SENTELLE, Circuit Judge:

Donna Smith (“Smith” or “appellant”) appeals from her conviction of conspiracy to commit medicaid fraud in violation of 18 U.S.C. § 371 and five substantive counts of medicaid fraud in violation of 42 U.S.C. § 1320a-7b. She argues that the District Court’s method of jury selection improperly interfered with the exercise of her right to peremptory challenges and that the trial court erroneously refused to grant a mistrial after the prosecution put an improper question to a character witness on cross-examination. Finding no merit in either assignment, we affirm the conviction on all counts.

I. BACKGROUND

At the beginning of the jury selection process, the district judge conducted the voir dire and struck a number of jurors for cause. The Court then ordered the seating of the next twelve members of the venire in the box. The Court allotted two additional strikes to the defense in addition to the ten mandated by Fed.R.Crim.P. 24(b), so that the defense exercised a total of twelve peremptory strikes, and the prosecution six. Under the method of jury selection employed by the Court, counsel exercised simultaneous written peremptory strikes. After each round of strikes, new jurors filled the empty places in the box, and counsel exercised another round of strikes, until the exhaustion of the allotted peremptories. During each round, each counsel enjoyed the right to pass, instead of exercising a strike, thereby saving that challenge for a later round. When the defense had exercised all of its challenges, the prosecution, having passed on an earlier round, retained the right to strike one more juror. The prosecution used this last strike to remove a prospective juror, compelling the seating of the next member of the venire, who was seated automatically because no party retained the right to a peremptory strike. Smith’s counsel objected to the government’s ability to strike a juror after the defense had exercised all of its strikes. At trial Smith called a witness to testify to her reputation in the community for truth and honesty. On cross-examination, the prosecutor asked whether the witness was aware that Smith had been fired for skipping work when Smith represented that she had been attending a class. The prosecutor then asked whether the witness was aware that Smith had asked the instructor of the class to lie for her, a “fact” not in evidence. Smith’s attorney objected as the prosecutor spoke, but the prosecutor finished the question. The Court sustained Smith’s objection.

II. Analysis

A. Jury Selection

While the Constitution nowhere requires, or indeed mentions, peremptory challenge *937 of jurors, United States courts have historically recognized the right of parties to excuse a fixed number of prospective jurors without cause. See Swain v. Alabama, 380 U.S. 202, 212-18, 85 S.Ct. 824, 831-34, 13 L.Ed.2d 759 (1965) (tracing the history of peremptory challenges back through Blackstone and Coke to the Fourteenth Century). Indeed, in the case of Lewis v. United States, 146 U.S. 370, 13 S.Ct. 136, 36 L.Ed. 1011 (1892), the Supreme Court reversed and remanded for new trial a conviction where the record did not disclose adequately that the defense had been afforded sufficient opportunity to make informed use of its allotted peremptory challenges. The Supreme Court long ago stated that “[t]he right to challenge a given number of jurors without showing cause is one of the most important of the rights secured to the accused.... Any system for the empanelling of a jury that presents [sic] or embarrasses the full unrestricted exercise by the accused of that right, must be condemned.” Pointer v. United States, 151 U.S. 396, 408, 14 S.Ct. 410, 414, 38 L.Ed. 208 (1894).

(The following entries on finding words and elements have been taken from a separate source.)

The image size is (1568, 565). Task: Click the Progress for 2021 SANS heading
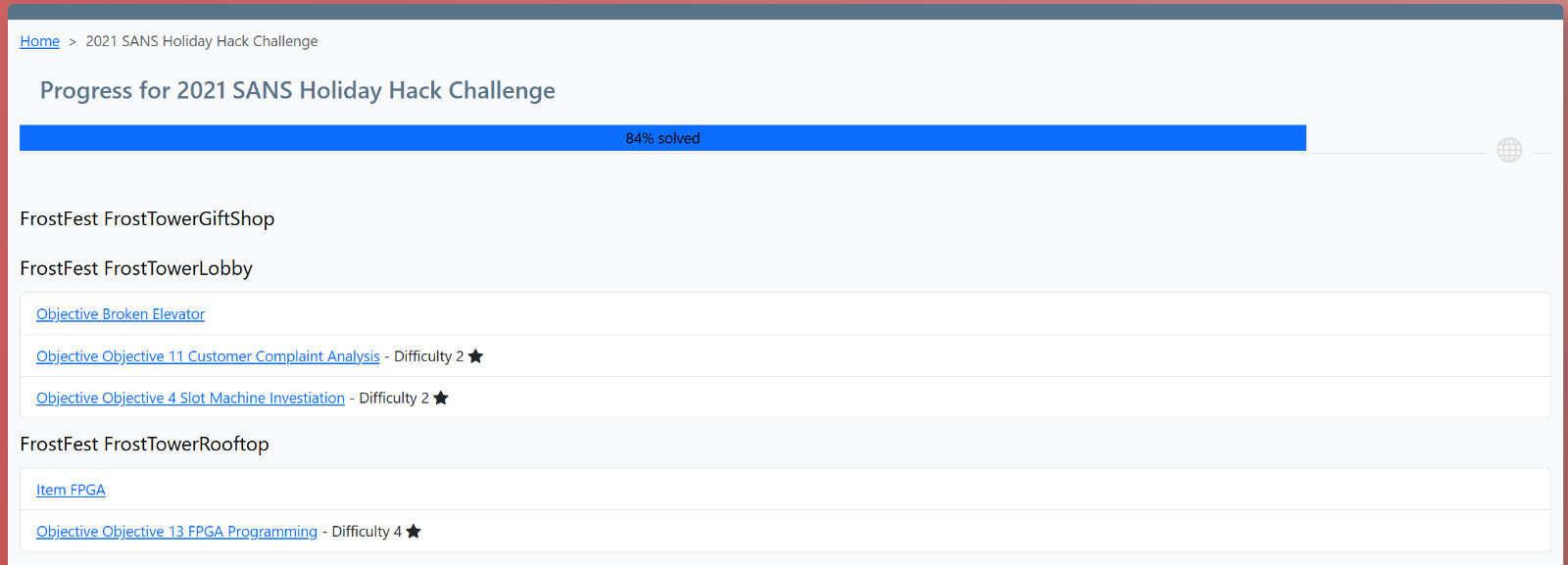[297, 91]
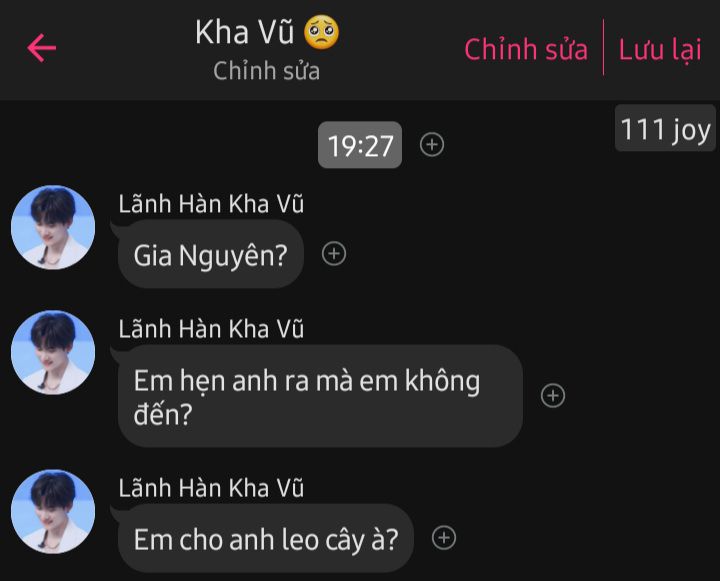Open the avatar beside "Em cho anh leo cây à?"
This screenshot has width=720, height=581.
[x=53, y=511]
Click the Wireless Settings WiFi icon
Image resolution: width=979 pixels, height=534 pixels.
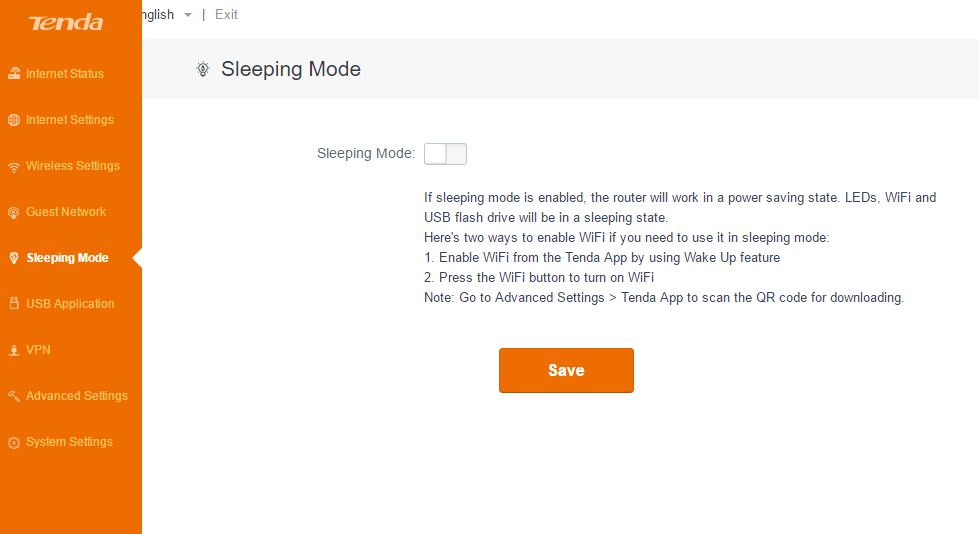tap(14, 167)
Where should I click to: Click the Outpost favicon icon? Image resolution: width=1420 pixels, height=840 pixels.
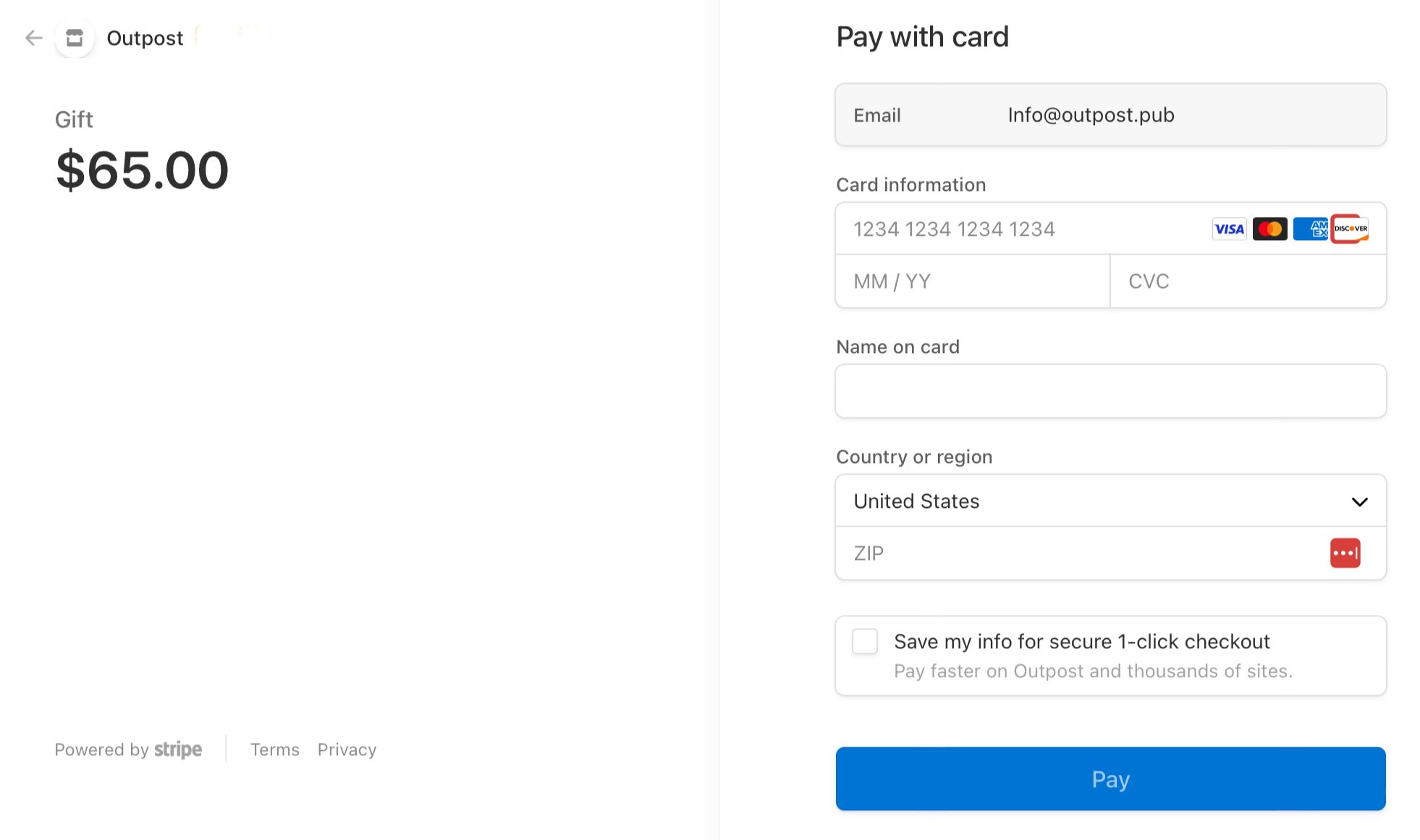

Smith claims that the system employed by the District Court as set out in Part I of this opinion in fact did prevent or embarrass the unrestricted exercise of her rights, as condemned in Pointer. In so arguing, Smith places principal reliance on the reasoning of the District of Columbia Court of Appeals in Butler v. United States, 377 A.2d 54 (D.C.1977)-a reliance that is upon examination badly misplaced. Smith is correct that in Butler the Court of Appeals of the District did determine that “the method used ... in jury selection ... prevented] ‘a party from ... effectively using his last challenge’ and frustrate[d] an ‘effective use’ of a challenge on the final round.... ” Butler 377 A.2d at 56. While recognizing that the Butler court’s decision does not bind us, Smith urges us to follow that well-reasoned decision and reverse her conviction here as the court in Butler reversed the conviction before it. The difficulty for Smith is not that the Butler decision is unpersuasive, but that it is inapplicable to the facts before us.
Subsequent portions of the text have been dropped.